I recently gave you my definition of art. In that post I suggested that I might discuss AI art in that context, so here we go. Keep in mind that the following is based on my definition of art and that anything I say here might not be true for you, if you have a different definition. Still, if you want my take on this highly discussed subject, feel free to continue reading.
A central aspect of my definition is that art is created by an intelligent being with the intention to do so. So the obvious question is: can an AI can fill that role? My answer to that is: definitely not. I know quite a bit about AI. While I don't work with it directly anymore and certainly don't have all the details, I have a good foundational understanding of the mathematics behind it. I can't explain everything here, but I think artificial "intelligence" is a big misnomer. All these new technologies are, as intelligent as they seem, is a lot of statistical trickery. It's a new way of filtering and interpolating information created by actually intelligent beings: humans. AI would be worthless without all its training data.
So it's settled then, AI generated artifacts are not art? Well, not so fast. While AI cannot create art itself, there are many humans involved. Most obviously, there is the person running the AI, often even providing a prompt for it. It's most obvious that this person is able to turn it into art. Like in the fire extinguisher example, you can turn anything into art via the way you use it. That is a simple case, but it's not the whole story. Imagine someone just wants to look at a funny cat picture and thus tells the AI to generate one for them, which they then look at and laugh about. The process really isn't much different than using a search engine to look for a funny cat picture. The user is the consumer of the art. In both cases, they get an art piece, that contains the required features to cause the desired reaction from them. In the case of a picture created by a human, that human is clearly an artist by my definition. But who is the artist in for the AI generated picture?
Well, maybe you've guessed it: it's the people who created the training data. They did not intentionally create this art piece, but they intentionally created other art pieces that incorporated the features that produce the desired effect, i.e., laughter about a funny cat. The AI filtered and interpolated all their works of art to create something new that has the correct features. But is it art then? To illustrate how tricky this question is, let's look at an analogy. A shopping list is a list of items that communicates this list of items to someone, often themselves in the future, who visits the grocery store, so they know to buy these items. This is all pretty simple. But what happens now, if you keep all your shopping lists and cut them up into slices containing only one item each. You put all those slices into a hat and draw some of them, assembling them into a new shopping list. The new shopping list contains items that you've bought in the past and items you buy frequently are much more likely. It might even be very close to a shopping list you would actually write. So is it a shopping list?

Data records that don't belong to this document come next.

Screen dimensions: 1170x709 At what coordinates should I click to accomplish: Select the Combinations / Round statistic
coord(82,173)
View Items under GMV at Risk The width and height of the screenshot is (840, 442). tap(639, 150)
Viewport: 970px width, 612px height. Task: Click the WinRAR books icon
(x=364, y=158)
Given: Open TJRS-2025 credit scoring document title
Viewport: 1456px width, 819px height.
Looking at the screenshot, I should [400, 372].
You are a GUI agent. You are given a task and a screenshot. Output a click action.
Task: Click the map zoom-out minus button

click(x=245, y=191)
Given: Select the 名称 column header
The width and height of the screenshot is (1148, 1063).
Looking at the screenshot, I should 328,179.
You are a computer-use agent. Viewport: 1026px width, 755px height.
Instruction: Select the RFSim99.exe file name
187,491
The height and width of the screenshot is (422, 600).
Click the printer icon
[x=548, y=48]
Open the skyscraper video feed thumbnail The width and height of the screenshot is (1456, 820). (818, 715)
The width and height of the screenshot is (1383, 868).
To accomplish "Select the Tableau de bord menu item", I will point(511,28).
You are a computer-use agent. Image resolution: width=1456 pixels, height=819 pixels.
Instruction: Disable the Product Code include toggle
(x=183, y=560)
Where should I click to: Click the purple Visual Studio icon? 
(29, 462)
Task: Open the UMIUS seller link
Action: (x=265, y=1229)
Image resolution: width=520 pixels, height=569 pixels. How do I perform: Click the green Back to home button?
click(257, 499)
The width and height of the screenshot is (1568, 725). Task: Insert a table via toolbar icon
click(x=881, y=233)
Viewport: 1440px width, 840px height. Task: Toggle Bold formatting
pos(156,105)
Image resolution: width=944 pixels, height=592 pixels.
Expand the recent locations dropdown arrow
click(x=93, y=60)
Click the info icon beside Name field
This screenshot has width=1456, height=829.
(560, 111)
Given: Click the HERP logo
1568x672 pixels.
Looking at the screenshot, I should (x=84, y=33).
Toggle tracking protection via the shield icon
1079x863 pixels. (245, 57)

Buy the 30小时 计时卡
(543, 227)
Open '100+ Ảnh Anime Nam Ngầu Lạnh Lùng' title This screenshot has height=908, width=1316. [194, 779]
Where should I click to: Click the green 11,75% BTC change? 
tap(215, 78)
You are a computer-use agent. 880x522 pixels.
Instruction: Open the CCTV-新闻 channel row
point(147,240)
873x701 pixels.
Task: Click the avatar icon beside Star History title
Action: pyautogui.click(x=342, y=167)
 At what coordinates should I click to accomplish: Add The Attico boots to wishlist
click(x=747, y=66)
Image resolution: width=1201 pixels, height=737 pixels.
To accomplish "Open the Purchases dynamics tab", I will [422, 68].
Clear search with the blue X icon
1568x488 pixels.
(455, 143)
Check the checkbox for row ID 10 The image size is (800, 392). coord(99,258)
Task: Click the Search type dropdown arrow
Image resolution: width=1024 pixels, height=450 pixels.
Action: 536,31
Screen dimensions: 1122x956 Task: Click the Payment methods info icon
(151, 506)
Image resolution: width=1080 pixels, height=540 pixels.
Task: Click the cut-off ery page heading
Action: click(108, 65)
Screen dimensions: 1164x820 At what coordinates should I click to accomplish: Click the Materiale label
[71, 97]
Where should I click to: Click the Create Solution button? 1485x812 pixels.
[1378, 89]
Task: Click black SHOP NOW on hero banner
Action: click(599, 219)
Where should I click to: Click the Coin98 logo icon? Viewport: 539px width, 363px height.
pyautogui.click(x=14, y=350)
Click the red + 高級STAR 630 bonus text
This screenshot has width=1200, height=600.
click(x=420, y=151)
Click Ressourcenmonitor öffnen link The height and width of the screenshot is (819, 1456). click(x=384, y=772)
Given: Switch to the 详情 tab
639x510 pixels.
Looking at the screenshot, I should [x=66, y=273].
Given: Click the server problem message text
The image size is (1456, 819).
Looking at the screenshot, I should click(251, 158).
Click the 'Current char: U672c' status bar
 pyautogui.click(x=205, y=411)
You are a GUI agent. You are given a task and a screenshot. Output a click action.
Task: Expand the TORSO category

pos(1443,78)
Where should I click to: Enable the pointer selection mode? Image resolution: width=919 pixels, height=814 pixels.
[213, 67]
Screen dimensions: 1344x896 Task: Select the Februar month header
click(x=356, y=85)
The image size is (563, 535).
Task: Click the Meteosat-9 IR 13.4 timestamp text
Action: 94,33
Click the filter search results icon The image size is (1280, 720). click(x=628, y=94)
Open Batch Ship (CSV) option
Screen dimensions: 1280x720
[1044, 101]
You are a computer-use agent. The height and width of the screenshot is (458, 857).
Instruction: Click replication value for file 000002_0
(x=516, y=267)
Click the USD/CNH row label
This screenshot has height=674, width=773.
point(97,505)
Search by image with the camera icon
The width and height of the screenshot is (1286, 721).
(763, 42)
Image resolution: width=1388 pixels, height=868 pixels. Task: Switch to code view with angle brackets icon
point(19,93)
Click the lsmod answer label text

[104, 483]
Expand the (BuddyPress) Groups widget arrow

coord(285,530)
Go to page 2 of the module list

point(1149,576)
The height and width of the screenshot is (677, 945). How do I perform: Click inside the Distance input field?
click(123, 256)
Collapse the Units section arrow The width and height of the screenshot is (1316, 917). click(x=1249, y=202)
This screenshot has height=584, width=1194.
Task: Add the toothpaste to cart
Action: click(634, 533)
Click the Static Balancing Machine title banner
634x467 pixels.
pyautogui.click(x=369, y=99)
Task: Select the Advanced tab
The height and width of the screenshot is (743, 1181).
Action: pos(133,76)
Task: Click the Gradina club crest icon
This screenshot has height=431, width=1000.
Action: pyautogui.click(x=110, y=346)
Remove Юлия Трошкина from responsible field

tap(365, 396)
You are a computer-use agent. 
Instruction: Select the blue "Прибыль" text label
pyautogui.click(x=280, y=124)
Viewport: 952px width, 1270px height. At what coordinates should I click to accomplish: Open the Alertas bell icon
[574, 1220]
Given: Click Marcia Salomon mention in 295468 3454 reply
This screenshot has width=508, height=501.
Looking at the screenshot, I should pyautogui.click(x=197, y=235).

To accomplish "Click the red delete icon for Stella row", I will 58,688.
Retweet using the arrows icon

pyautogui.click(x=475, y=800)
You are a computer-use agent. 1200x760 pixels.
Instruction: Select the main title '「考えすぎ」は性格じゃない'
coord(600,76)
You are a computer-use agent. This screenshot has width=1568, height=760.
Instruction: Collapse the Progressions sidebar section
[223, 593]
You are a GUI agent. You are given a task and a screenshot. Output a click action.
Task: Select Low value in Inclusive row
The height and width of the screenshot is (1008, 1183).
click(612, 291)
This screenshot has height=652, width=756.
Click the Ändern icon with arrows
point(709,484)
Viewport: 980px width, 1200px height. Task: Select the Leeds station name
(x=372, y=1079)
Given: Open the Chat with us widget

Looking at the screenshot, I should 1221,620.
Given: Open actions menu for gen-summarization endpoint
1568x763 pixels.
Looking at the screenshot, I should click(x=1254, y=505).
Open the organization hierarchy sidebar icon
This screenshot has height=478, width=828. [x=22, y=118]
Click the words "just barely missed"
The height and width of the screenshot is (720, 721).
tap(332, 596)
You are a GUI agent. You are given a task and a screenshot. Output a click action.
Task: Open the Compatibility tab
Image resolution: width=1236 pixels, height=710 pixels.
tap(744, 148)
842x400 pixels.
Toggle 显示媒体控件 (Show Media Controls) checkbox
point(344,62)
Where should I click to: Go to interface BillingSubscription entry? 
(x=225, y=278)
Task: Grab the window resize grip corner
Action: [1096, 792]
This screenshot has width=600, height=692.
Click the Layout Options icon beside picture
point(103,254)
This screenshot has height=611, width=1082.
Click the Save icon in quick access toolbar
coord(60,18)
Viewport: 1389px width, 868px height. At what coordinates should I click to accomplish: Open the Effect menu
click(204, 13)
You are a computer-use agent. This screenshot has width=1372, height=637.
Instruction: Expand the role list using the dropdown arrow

I don't know about you, but I'd find it strange to say it is not a shopping list. It may not contain the toilet paper you desperately need, it may cause you to buy yet another jar of peanut butter although you have two already, but nevertheless it works as a shopping list. You could go to the grocery store with it and buy everything on it. It's one of those "if it looks like a duck, swims like a duck, quacks like a duck then it's probably a duck" kind of situations. But more important than the question if it is a shopping list is the question who wrote it. Would you say it was the hat? I think that'd be crazy. The hat cannot make decision. Neither can a random process, an algorithm or whoever is executing the algorithm that led to the creation of the shopping list. No, I'd say it was written by the person who wrote all the initial shopping lists. It's their handwriting after all.
So where does that leave us? Are the paintings generated by Midjourney, the photographs generated by Dall-E or the poems written by ChatGPT art? My answer to that is: yes. But it's not AI art. It's human art. It's just a bit tricky to say who's the artist. But if you put a canvas and paint in the corner of the room at a party and there is a painting there after the party, it is just as difficult to figure out who the artist was.
People sometimes think of generative AI as a tool with the potential to replace human creativity. I think "generative" AI is a misnomer as well. In my view, it is a tool to explore human creativity. It is a way to pull from the whole corpus of all the art made by humans in a way that was not possible before. It can take features contained in its training data and combine them in ways they have never been combined before. It cannot create new features. If you suddenly bought an aquarium, there'd be no chance that the grocery list you pull from the hat suddenly contains fish feed, since you've never bought that before. So either your fish will starve, or you'll have to add fish feed to the list manually.
It's actually an old story. It happens every time when computers suddenly enter domains that were previously thought to be exclusively human. It happened with chess, it happened with go, and now it happens with art. Everyone is shocked, people think humans are done for, and then a contender emerges that is better than the computer: a human with a computer. Imagine what great art humans will create once they realize that they can use AI for all the features that have been done countless times before and focus all their attention on the exciting, new, unseen features that make the art piece special. I can't wait to see it.
So if you're an artist, don't think of AI as an opponent. Think of it as a tool that could be in your hands right now, to create something the world has never seen before! It's an opportunity to create a piece of art in collaboration with all of humanity.